Uh, I had a lot of friends. It seemed like I knew most everyone in town. I liked growing up in that little town. I liked leaving there.

Just a pretty blonde little southern Monticello girl. Prom queen, homecoming queen?

No. I wasn’t any of that, but I was in the clique. The popular clique.

A lot of boyfriends?

Mmm…no/

How about friends?

Yeah, I had a LOT of friends.

Mom speaks

My name is Mary Ramsey….Roethle.

Why the pause in your name?

Chuckles. I wanted to make sure Ramsey got in there cuz that’s really who I am. Roethle is you guys’ name.

Why did you take that name?

Cuz I wanted to have the same name you guys had.

Did you ever legally take that name?

Uhh..no. Not really. Kind of. Laughs. Right after I met your dad and he wanted to get married…we just kind of had our own little ceremony. So I took my Ramsey driver’s license…we were living in Prescott, Arizona. And.I was young, and I was….pretty and there was a man in there that was the DMV officer, and I told him that I had just gotten married and I wanted to get a new driver’s license. And he didn’t ask to see any proof. Laughs.

What year was this, do you think?

1:25

Let’s see…met your dad in 78. It was probably around 1980 maybe.

So what was your ceremony like?

Laughs.

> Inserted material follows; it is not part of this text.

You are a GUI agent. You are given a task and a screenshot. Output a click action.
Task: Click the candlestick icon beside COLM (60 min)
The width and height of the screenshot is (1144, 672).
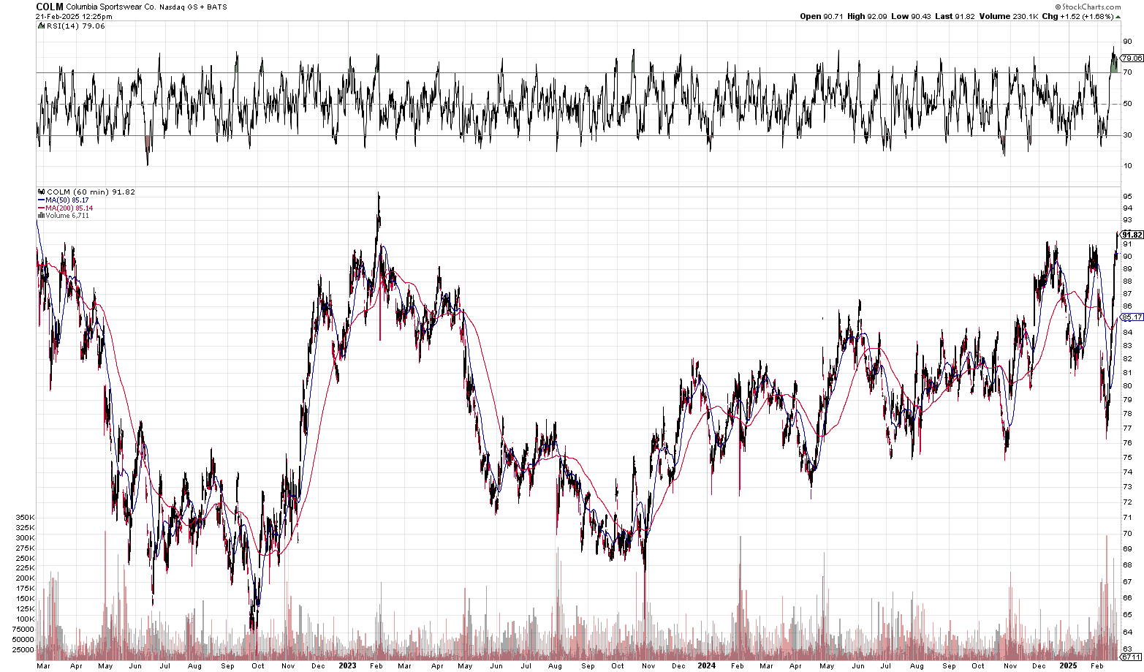[41, 192]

We were in Las Vegas. We were standing out in front of Circus Circus hotel, just out in front there. And we said a little ceremony to each other, and that was it.

I always hated Circus Circus.

It was a creepy place.

Why did you decide to get married?

Because I loved your dad. I was in love with him. And I was perfectly happy to spend the rest of my life with him. So I thought. At the time.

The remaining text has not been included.